- [AVAILABLE DATA]:

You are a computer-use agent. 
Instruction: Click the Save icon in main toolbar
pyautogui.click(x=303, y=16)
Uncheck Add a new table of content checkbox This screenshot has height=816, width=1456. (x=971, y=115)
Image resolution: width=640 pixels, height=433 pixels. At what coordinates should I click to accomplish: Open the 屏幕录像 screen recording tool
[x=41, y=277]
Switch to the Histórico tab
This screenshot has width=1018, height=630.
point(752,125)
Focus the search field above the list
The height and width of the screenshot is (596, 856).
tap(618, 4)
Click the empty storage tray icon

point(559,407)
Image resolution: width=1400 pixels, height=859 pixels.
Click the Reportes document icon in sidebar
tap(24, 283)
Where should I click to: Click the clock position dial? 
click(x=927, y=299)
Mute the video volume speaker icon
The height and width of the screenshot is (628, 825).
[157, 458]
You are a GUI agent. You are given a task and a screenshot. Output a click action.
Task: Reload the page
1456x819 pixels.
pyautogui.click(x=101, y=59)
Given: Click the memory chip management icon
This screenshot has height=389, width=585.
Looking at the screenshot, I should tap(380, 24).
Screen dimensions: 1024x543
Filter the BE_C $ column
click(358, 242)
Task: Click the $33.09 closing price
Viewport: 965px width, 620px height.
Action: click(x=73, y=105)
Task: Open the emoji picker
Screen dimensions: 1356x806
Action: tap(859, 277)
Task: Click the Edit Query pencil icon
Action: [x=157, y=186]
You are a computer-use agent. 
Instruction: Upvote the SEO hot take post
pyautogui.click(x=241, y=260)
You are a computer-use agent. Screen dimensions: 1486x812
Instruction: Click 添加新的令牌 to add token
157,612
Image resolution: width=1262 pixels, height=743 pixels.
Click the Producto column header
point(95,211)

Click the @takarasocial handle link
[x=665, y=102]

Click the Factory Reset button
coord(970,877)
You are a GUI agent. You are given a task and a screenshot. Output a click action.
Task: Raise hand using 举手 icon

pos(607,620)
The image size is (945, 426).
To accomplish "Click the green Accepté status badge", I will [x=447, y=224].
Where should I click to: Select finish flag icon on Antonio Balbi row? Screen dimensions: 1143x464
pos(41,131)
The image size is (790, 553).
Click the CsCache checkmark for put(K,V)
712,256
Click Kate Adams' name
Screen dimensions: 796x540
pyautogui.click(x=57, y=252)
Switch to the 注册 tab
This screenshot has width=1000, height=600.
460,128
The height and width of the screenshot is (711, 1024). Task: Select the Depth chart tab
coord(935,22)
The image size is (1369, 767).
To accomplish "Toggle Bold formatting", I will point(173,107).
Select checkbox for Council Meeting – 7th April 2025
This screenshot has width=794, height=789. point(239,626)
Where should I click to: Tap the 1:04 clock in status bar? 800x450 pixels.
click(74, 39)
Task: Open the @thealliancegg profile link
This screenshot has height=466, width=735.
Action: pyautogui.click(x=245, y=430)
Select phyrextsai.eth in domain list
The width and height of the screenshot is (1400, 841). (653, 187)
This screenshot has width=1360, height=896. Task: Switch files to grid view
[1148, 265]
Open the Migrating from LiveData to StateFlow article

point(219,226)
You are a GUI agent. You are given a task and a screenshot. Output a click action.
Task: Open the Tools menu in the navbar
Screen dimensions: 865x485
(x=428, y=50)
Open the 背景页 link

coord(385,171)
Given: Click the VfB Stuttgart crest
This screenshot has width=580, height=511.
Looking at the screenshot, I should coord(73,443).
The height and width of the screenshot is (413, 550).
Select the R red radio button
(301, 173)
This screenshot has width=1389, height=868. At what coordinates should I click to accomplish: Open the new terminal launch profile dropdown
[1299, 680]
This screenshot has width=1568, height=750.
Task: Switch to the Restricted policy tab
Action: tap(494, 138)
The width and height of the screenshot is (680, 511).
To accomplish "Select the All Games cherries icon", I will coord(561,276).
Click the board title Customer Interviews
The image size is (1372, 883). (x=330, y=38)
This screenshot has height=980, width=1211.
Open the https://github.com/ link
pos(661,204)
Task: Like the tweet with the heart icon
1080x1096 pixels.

- [CHALLENGE]: Which lines of the listing above contain the word "Switch"? Copy out each one in full.

- [WRITTEN REPLY]:
Switch to the Histórico tab
Switch to the 注册 tab
This screenshot has width=1360, height=896. Task: Switch files to grid view
Task: Switch to the Restricted policy tab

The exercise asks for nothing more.